Still enough of that for a change I went around Low Fen Drove Way and then through Horningsea and then to Quy Fen (here is a history). I don’t do it too often because the Fen does not have a byway/bridleway through it – although there is a byway at both ends.
As I was cycling I saw the East Anglian Air Ambulance – it is a sobering thought that every time this helicopter flies there is someone in dire need of the medical attention if can bring. Their website details the missions flown so on the 15th April the website shows three missions. Unfortunately it would appear that on this mission they were unable to save the gentlemen.
East Anglian Air Ambulance above Quy Fen
I rarely see many people around, although on a nice do there are usual some walkers in the area – the “Fen spans about 73 acres”. Apparently the pits were excavated in the 19th Century for coprolite.
Quy Fen – main pit
A ditch along one hedgerow was coming into flower.
Ditch In flower
Water Violets - Quy Fen
I can’t resist taking pictures when the Oil Seed Rape is in full flower – especially if the skies are blue.

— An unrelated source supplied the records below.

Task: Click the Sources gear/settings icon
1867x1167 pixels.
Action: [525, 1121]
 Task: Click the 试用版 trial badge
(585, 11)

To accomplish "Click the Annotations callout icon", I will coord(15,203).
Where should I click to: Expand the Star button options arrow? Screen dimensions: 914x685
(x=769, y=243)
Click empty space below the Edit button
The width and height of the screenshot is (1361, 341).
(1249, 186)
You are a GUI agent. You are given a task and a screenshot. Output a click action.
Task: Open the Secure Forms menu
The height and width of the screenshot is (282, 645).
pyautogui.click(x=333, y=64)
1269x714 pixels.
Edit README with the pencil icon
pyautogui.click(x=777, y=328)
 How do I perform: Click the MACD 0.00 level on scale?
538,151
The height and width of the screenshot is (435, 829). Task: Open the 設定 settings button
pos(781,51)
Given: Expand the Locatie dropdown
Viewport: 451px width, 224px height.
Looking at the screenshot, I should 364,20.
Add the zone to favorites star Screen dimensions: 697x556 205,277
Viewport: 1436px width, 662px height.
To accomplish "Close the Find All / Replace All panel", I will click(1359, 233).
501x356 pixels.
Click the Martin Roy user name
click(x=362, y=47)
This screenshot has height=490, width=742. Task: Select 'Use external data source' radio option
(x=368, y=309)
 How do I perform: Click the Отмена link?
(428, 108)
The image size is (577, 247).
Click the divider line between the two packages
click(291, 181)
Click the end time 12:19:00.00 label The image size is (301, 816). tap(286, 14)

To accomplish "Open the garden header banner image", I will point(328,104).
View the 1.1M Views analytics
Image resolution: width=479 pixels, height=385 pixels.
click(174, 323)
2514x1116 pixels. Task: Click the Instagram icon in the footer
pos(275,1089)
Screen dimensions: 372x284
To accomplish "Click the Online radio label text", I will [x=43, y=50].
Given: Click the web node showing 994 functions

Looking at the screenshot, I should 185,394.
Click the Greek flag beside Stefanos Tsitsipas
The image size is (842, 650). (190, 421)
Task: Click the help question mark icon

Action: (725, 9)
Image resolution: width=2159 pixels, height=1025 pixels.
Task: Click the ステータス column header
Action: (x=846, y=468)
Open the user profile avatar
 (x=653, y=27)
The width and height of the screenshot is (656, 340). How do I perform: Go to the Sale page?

This picture is focused on the two trees. They seem to be coming into leave, despite a fair bit of dead wood.
Oil Seed Rape in full flower
This picture focuses on the Oil Seed Rape at my edge of the field.
Oil Seed Rape in full flower
And finally what it looks like without zooming in.
Oil Seed Rape in full flower
As I headed over to Lode I passed a cyclist – whether you are heading from Lode to Quy or from Lode to Horningsea this is by far the quietest route – although it is not so pleasant when wet and muddy.
Cyclist on the old Cambridge to Mildenhall Railway Line, behind Anglesey Abbey
Same general picture – no zoom or cyclist.
Old Cambridge to Mildenhall Railway Line, behind Anglesey Abbey
A Peacock Butterfly (Aglais io) on the track
The Balancing Pond – White Fen
Horse Rider – Headlake Drove
An Inconsiderate Parker – outskirts Bottisham
When I got home I also took a picture of the blossom on one of our trees.